A basic issue commonly for administrative law and constitutional law is the scope of judicial review. The debate over scope is still continuing and is showing a dynamic fluctuation, greatly influenced by the ever changing and ever expanding features of the form and structure of government and public administration. The ultimate mission of the role of the courts as ‘custodians of liberty’, unless counter balanced against the need for power and discretion of the executive, may ultimately result in unwarranted encroachment, which may have the effect of paralyzing the administration and endangering the basic constitutional principle of separation of powers. This is to mean that the administrative law debate over the scope of judicial review is simultaneously a constitutional debate.
Lastly, administrative and constitutional law, share a common ground, and supplement each other in their mission to bring about administrative justice. Concern for the rights of the individual has been identified as a fundamental concern of administrative law. It ultimately tries to attain administrative justice. Sometimes, the constitution may clearly provide right to administrative justice. Recognition of the principles of administrative justice is given in few bills of rights or constitutional documents. Australia and South Africa may be mentioned in this respect.
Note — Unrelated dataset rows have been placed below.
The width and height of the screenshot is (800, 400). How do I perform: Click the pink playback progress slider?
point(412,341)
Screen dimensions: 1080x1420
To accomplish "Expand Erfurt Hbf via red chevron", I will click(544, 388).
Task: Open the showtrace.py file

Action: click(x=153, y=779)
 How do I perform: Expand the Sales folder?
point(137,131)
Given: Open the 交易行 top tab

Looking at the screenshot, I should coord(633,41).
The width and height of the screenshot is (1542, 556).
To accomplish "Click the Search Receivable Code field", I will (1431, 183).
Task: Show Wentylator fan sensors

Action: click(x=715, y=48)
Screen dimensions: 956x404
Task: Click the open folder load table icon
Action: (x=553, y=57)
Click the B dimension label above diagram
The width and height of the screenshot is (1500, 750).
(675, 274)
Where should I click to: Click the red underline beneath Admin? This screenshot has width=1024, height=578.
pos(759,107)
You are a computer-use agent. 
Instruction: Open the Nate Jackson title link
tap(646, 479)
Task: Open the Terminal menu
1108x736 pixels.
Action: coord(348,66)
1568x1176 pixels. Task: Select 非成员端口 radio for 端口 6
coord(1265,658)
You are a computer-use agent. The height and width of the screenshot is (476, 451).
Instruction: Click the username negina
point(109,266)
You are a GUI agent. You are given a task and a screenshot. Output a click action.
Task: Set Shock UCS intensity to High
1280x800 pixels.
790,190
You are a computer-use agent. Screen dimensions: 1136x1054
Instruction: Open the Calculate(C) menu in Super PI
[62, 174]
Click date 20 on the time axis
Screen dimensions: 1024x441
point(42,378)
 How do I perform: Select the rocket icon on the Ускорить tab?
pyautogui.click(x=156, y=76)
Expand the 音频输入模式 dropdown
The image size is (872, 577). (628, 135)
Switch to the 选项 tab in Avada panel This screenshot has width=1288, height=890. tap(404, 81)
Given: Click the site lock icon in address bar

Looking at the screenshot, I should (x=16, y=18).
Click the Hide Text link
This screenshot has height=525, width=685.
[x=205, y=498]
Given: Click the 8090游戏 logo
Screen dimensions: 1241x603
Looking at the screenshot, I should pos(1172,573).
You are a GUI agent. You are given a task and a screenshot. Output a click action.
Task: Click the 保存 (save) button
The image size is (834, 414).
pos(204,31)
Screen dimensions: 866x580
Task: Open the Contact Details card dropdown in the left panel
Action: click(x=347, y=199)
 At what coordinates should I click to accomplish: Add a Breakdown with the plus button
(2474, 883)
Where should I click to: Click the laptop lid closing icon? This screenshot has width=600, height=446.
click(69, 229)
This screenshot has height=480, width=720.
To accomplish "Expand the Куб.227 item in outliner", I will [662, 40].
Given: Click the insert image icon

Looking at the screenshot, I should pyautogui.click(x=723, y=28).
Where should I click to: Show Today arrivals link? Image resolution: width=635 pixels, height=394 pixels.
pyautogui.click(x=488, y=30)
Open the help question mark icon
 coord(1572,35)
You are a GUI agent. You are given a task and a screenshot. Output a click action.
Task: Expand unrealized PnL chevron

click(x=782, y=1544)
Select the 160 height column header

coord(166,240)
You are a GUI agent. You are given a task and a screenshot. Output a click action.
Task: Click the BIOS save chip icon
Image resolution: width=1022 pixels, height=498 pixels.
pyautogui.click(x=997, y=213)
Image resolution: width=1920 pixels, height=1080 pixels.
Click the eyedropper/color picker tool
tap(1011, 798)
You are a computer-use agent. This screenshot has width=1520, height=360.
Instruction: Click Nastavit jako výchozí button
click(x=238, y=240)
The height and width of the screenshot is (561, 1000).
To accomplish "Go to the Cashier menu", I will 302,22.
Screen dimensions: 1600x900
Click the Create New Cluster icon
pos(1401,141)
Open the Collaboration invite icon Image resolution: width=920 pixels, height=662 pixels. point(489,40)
Constitutional law needs to be understood to include more than the jurisprudence surrounding the express, and implied provisions of any constitution. In its broader sense, constitutional law connotes “the laws and legal principles that determine the allocation of decision-making functions amongst the legislative, executive and judicial branches of government, and that define the essential elements of the relationship between the individual and agencies of the state”. Wade has observed that administrative law is a branch of constitutional law and that the “connecting thread” is “the quest for administrative justice”.